(Collected data entries)

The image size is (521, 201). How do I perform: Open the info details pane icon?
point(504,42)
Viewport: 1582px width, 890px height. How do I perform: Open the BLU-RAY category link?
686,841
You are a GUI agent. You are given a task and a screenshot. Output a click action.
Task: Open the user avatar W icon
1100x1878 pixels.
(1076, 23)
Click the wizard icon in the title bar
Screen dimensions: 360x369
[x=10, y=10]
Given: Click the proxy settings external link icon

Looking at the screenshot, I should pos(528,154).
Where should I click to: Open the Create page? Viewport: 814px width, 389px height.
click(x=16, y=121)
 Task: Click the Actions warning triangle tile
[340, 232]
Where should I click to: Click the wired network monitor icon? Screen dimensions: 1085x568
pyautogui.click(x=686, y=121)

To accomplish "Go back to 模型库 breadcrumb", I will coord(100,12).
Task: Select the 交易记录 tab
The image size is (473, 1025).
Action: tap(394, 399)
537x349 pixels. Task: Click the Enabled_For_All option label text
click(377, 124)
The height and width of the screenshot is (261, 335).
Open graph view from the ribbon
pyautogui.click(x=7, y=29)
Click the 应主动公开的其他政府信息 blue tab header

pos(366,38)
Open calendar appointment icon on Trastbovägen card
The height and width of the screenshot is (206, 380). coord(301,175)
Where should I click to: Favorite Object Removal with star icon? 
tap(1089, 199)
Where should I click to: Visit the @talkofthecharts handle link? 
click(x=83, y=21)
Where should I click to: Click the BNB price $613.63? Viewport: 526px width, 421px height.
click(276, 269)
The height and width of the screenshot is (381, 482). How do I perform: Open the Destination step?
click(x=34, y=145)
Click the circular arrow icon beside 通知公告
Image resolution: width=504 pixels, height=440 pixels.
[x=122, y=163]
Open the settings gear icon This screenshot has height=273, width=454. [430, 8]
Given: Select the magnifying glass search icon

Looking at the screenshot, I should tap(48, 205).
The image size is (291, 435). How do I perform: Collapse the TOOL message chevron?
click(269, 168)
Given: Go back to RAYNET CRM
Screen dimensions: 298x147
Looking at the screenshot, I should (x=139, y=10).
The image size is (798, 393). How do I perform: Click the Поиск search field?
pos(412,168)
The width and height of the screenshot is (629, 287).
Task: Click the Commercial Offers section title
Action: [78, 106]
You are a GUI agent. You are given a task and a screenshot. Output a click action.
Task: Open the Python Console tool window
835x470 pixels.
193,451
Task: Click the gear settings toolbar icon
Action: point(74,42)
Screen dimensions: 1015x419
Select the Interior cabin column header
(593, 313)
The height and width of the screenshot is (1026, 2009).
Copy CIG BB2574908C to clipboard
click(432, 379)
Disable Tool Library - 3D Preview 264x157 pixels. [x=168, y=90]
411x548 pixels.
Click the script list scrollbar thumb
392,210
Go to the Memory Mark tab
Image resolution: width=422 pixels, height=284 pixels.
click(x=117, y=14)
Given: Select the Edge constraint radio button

• _PROMPT_
Repeat every line of the listing above word for word, changing nothing.

• _ANSWER TO THIS TASK_
The image size is (521, 201). How do I perform: Open the info details pane icon?
point(504,42)
Viewport: 1582px width, 890px height. How do I perform: Open the BLU-RAY category link?
686,841
You are a GUI agent. You are given a task and a screenshot. Output a click action.
Task: Open the user avatar W icon
1100x1878 pixels.
(1076, 23)
Click the wizard icon in the title bar
Screen dimensions: 360x369
[x=10, y=10]
Given: Click the proxy settings external link icon

Looking at the screenshot, I should pos(528,154).
Where should I click to: Open the Create page? Viewport: 814px width, 389px height.
click(x=16, y=121)
 Task: Click the Actions warning triangle tile
[340, 232]
Where should I click to: Click the wired network monitor icon? Screen dimensions: 1085x568
pyautogui.click(x=686, y=121)

To accomplish "Go back to 模型库 breadcrumb", I will coord(100,12).
Task: Select the 交易记录 tab
The image size is (473, 1025).
Action: tap(394, 399)
537x349 pixels. Task: Click the Enabled_For_All option label text
click(377, 124)
The height and width of the screenshot is (261, 335).
Open graph view from the ribbon
pyautogui.click(x=7, y=29)
Click the 应主动公开的其他政府信息 blue tab header

pos(366,38)
Open calendar appointment icon on Trastbovägen card
The height and width of the screenshot is (206, 380). coord(301,175)
Where should I click to: Favorite Object Removal with star icon? 
tap(1089, 199)
Where should I click to: Visit the @talkofthecharts handle link? 
click(x=83, y=21)
Where should I click to: Click the BNB price $613.63? Viewport: 526px width, 421px height.
click(276, 269)
The height and width of the screenshot is (381, 482). How do I perform: Open the Destination step?
click(x=34, y=145)
Click the circular arrow icon beside 通知公告
Image resolution: width=504 pixels, height=440 pixels.
[x=122, y=163]
Open the settings gear icon This screenshot has height=273, width=454. [430, 8]
Given: Select the magnifying glass search icon

Looking at the screenshot, I should tap(48, 205).
The image size is (291, 435). How do I perform: Collapse the TOOL message chevron?
click(269, 168)
Given: Go back to RAYNET CRM
Screen dimensions: 298x147
Looking at the screenshot, I should (x=139, y=10).
The image size is (798, 393). How do I perform: Click the Поиск search field?
pos(412,168)
The width and height of the screenshot is (629, 287).
Task: Click the Commercial Offers section title
Action: [78, 106]
You are a GUI agent. You are given a task and a screenshot. Output a click action.
Task: Open the Python Console tool window
835x470 pixels.
193,451
Task: Click the gear settings toolbar icon
Action: point(74,42)
Screen dimensions: 1015x419
Select the Interior cabin column header
(593, 313)
The height and width of the screenshot is (1026, 2009).
Copy CIG BB2574908C to clipboard
click(432, 379)
Disable Tool Library - 3D Preview 264x157 pixels. [x=168, y=90]
411x548 pixels.
Click the script list scrollbar thumb
392,210
Go to the Memory Mark tab
Image resolution: width=422 pixels, height=284 pixels.
click(x=117, y=14)
Given: Select the Edge constraint radio button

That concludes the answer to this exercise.